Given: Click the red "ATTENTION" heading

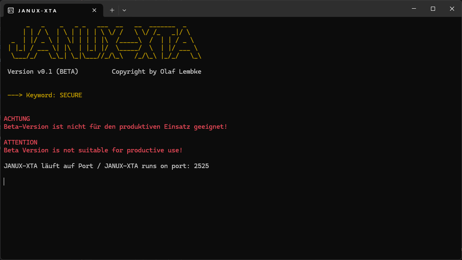Looking at the screenshot, I should coord(20,142).
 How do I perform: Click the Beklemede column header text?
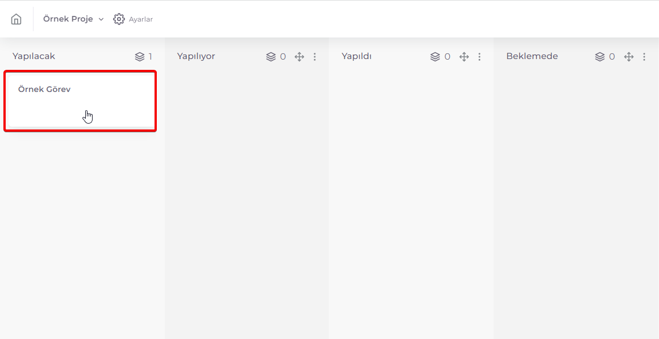click(532, 56)
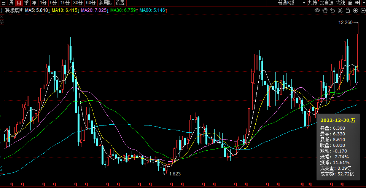The width and height of the screenshot is (366, 188).
Task: Toggle the padlock lock icon
Action: coord(348,10)
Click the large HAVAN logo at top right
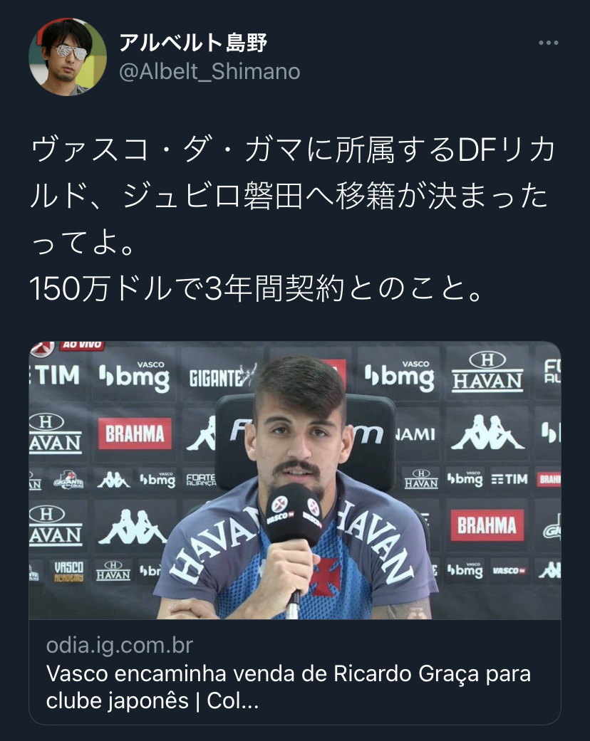 pyautogui.click(x=487, y=373)
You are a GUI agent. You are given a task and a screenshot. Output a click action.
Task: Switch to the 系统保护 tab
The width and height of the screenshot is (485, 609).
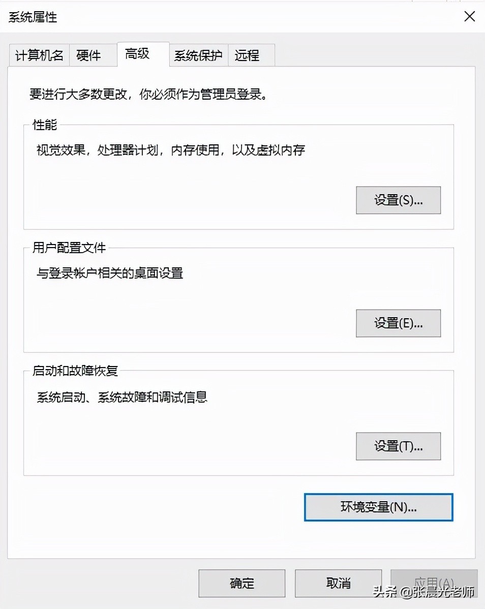tap(198, 55)
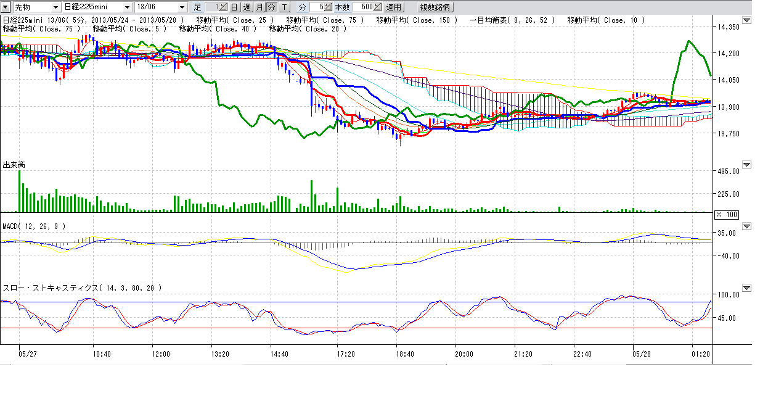
Task: Open the 複数銘柄 multi-symbol view
Action: tap(435, 7)
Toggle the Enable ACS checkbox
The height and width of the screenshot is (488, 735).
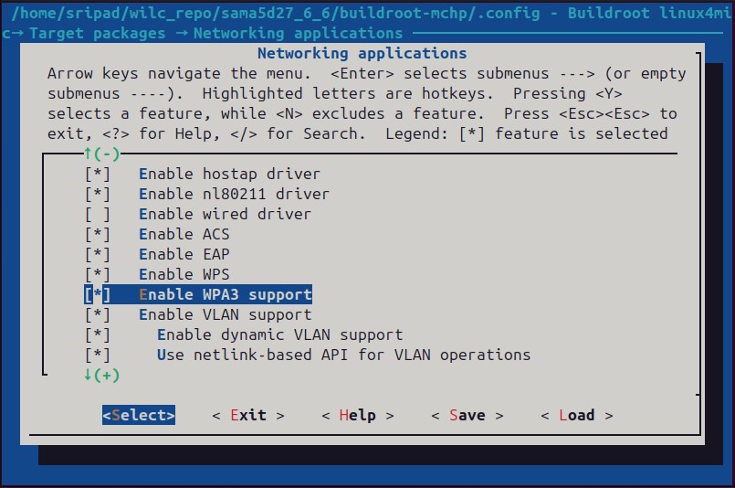[x=98, y=234]
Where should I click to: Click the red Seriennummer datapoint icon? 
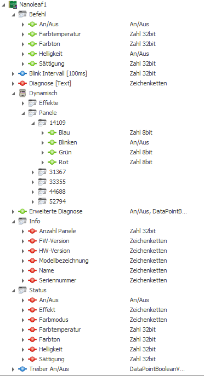(x=32, y=280)
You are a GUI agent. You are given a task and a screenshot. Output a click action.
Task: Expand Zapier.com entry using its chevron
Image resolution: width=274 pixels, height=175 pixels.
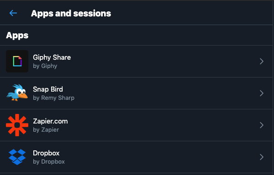coord(261,125)
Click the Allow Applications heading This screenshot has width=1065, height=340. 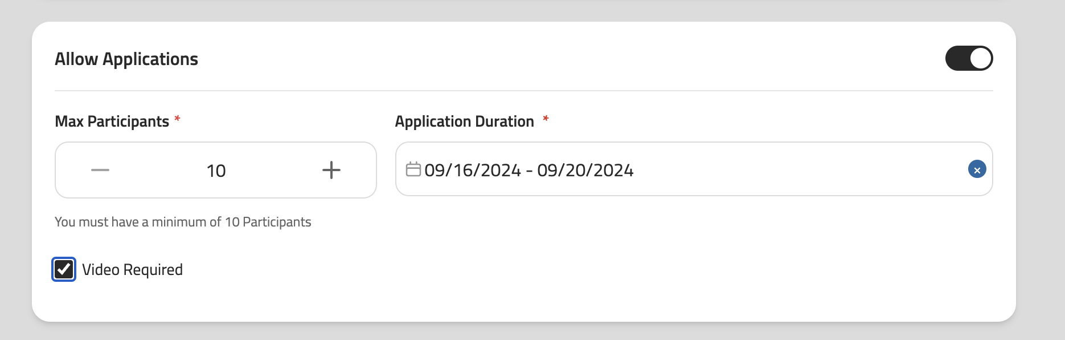pos(126,59)
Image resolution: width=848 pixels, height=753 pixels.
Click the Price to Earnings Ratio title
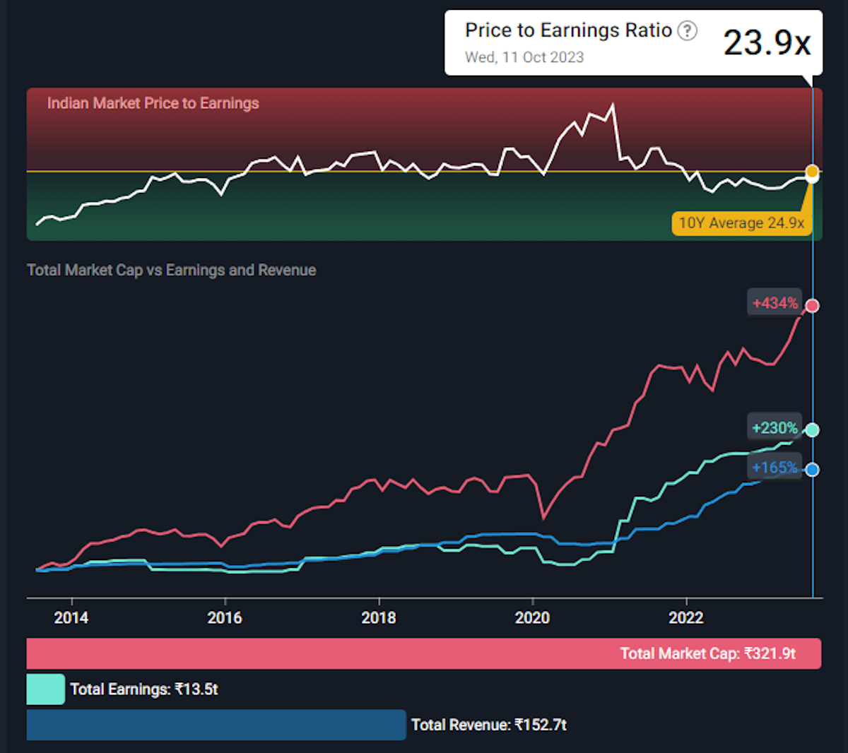(x=568, y=30)
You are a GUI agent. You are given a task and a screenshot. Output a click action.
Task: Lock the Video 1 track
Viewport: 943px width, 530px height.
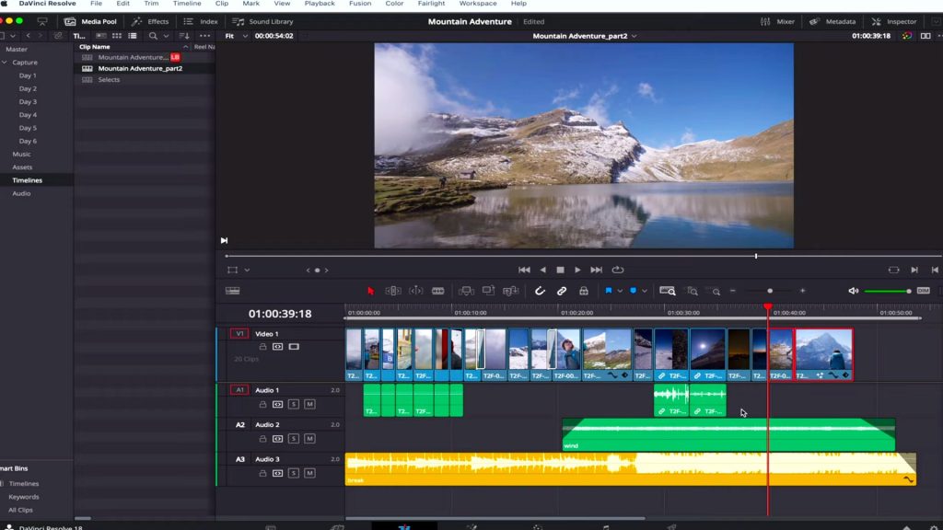(262, 347)
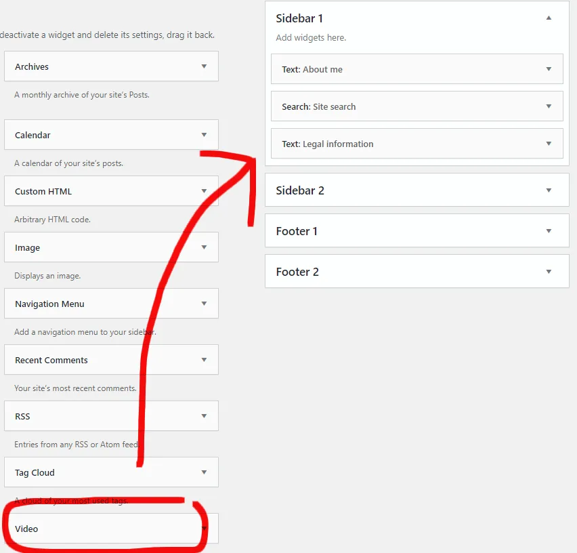Expand the Image widget arrow
Viewport: 577px width, 553px height.
204,247
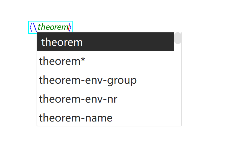Click the green italic "theorem" text
The height and width of the screenshot is (141, 226).
53,27
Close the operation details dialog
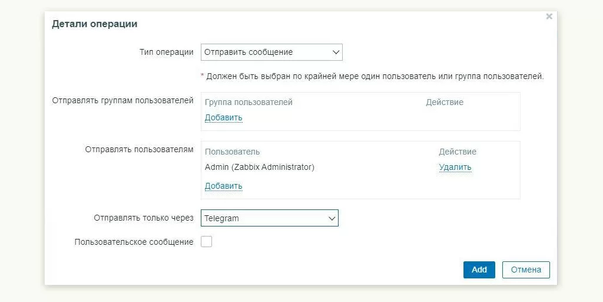 tap(549, 17)
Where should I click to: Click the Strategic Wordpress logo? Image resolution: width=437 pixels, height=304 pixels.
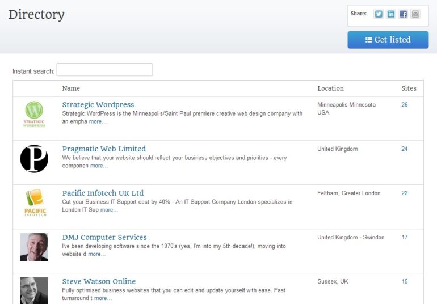[x=34, y=114]
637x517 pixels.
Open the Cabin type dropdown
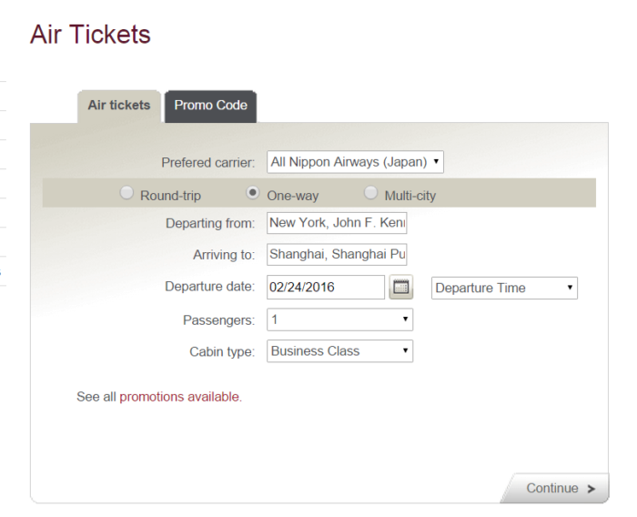point(339,351)
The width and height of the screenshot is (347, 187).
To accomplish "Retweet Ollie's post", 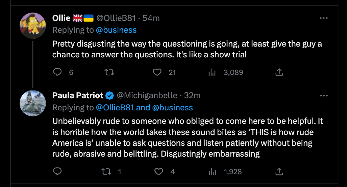I will [x=109, y=72].
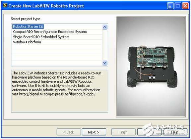This screenshot has width=191, height=139.
Task: Choose CompactRIO Reconfigurable Embedded System
Action: [50, 32]
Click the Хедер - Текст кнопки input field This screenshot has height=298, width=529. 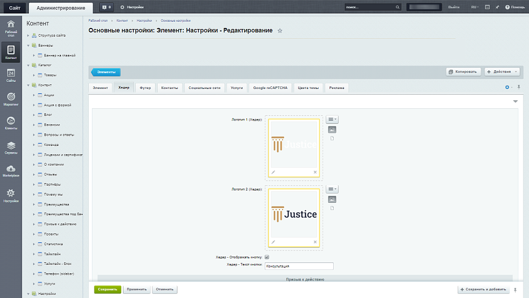point(299,266)
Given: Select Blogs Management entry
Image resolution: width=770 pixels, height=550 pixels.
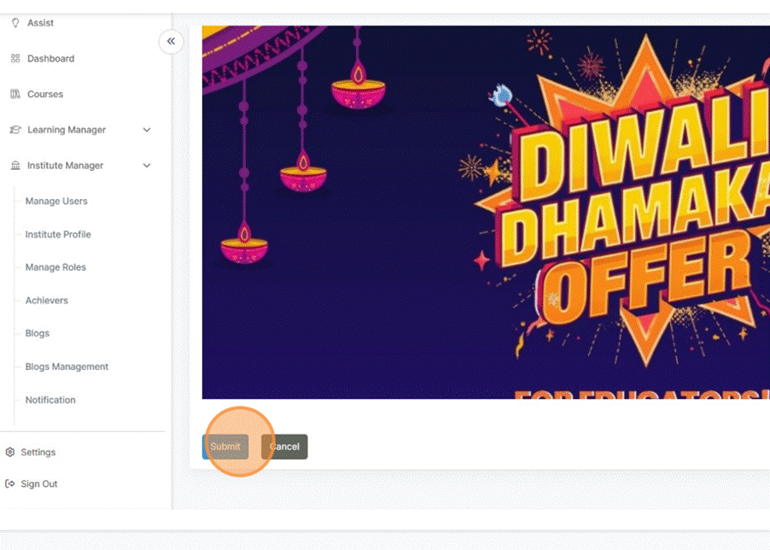Looking at the screenshot, I should 67,366.
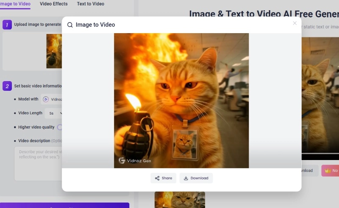Image resolution: width=339 pixels, height=208 pixels.
Task: Click the share icon in the Share button
Action: pos(157,178)
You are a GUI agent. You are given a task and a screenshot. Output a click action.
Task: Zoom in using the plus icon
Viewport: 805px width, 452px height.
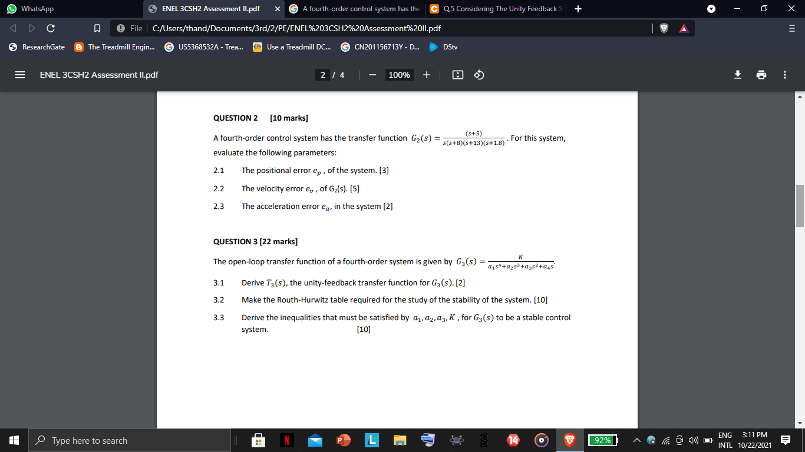coord(426,75)
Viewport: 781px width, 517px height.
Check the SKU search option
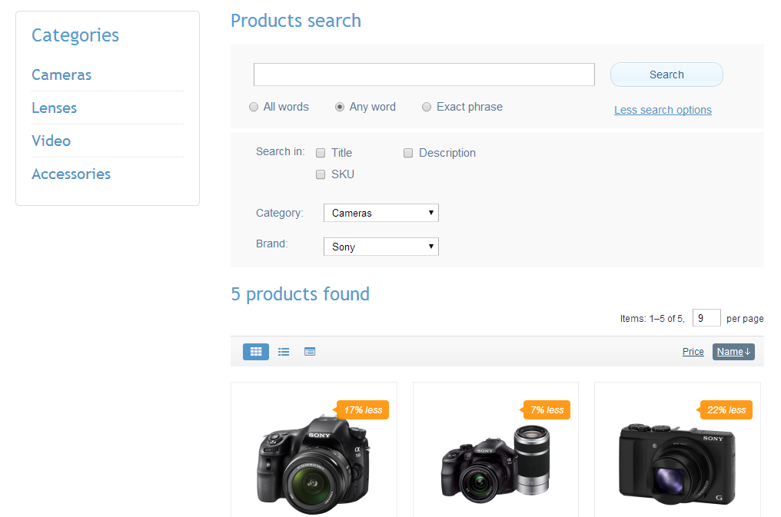(321, 174)
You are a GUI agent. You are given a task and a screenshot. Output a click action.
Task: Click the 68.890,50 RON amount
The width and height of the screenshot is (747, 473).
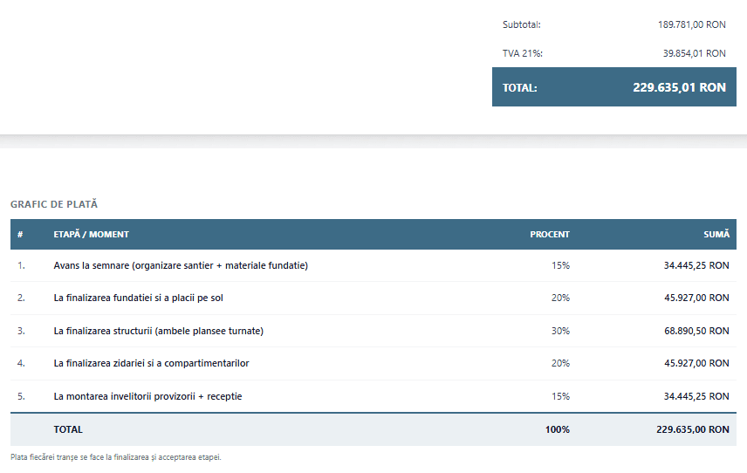(696, 331)
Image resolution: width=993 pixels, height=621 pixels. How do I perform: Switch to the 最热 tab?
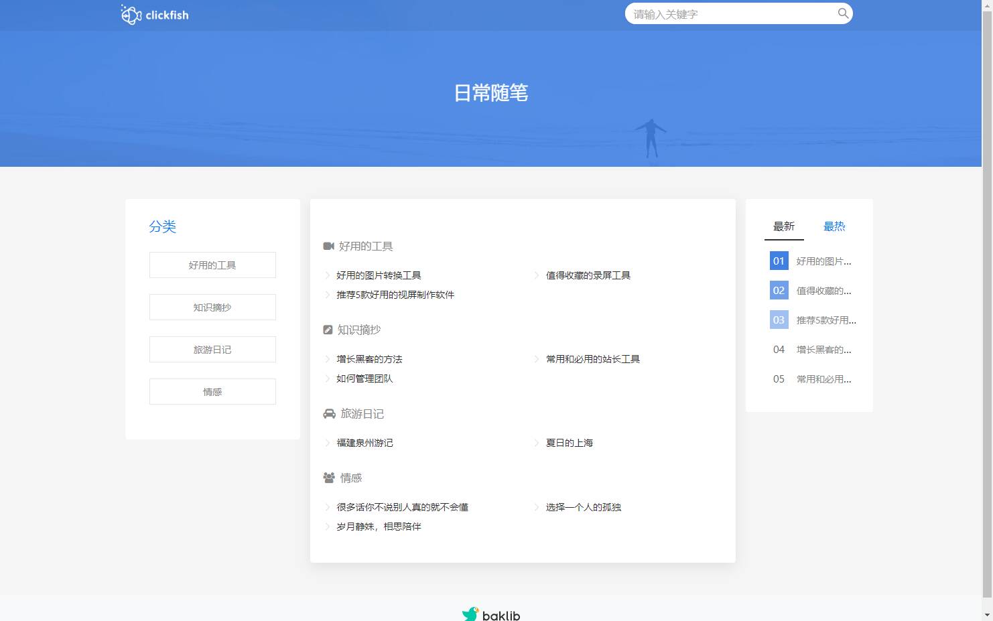[x=834, y=226]
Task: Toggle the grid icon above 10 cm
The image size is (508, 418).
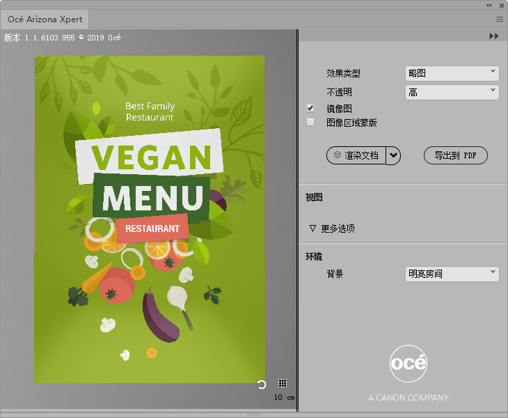Action: coord(283,383)
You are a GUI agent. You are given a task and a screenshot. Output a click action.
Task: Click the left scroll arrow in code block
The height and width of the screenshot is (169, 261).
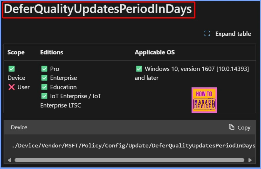tap(10, 160)
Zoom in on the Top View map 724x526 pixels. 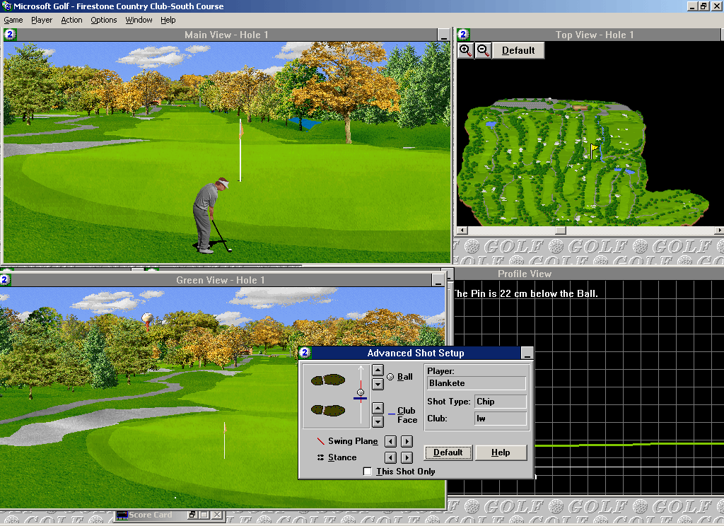465,50
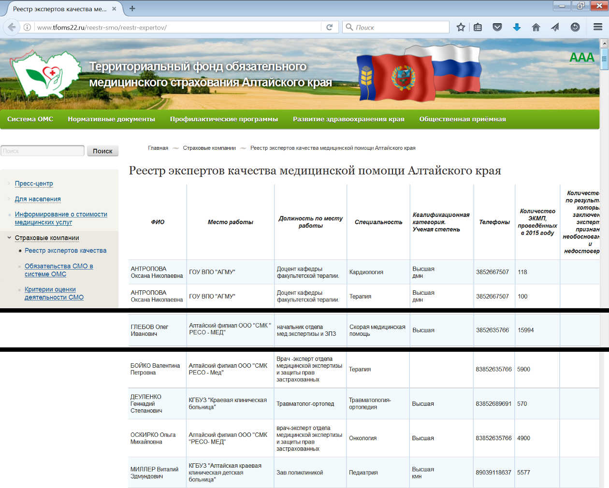Image resolution: width=609 pixels, height=488 pixels.
Task: Click the paper plane share icon
Action: tap(555, 28)
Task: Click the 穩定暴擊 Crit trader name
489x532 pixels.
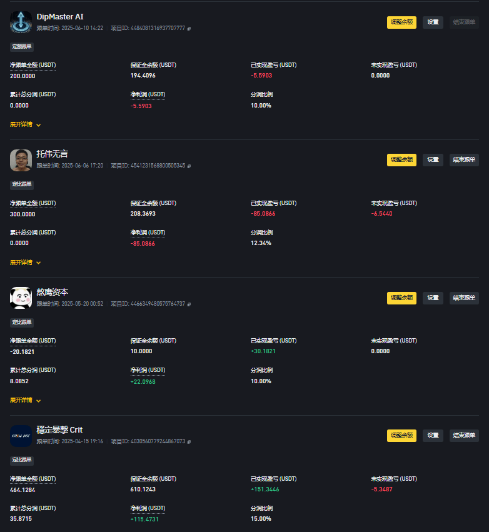Action: point(59,430)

§ **Try it**: Which lines of the records above hold the word "using"? Copy each one out.

§ **Completed exercise**:
Task: Expand Zapier.com entry using its chevron
Task: Zoom in using the plus icon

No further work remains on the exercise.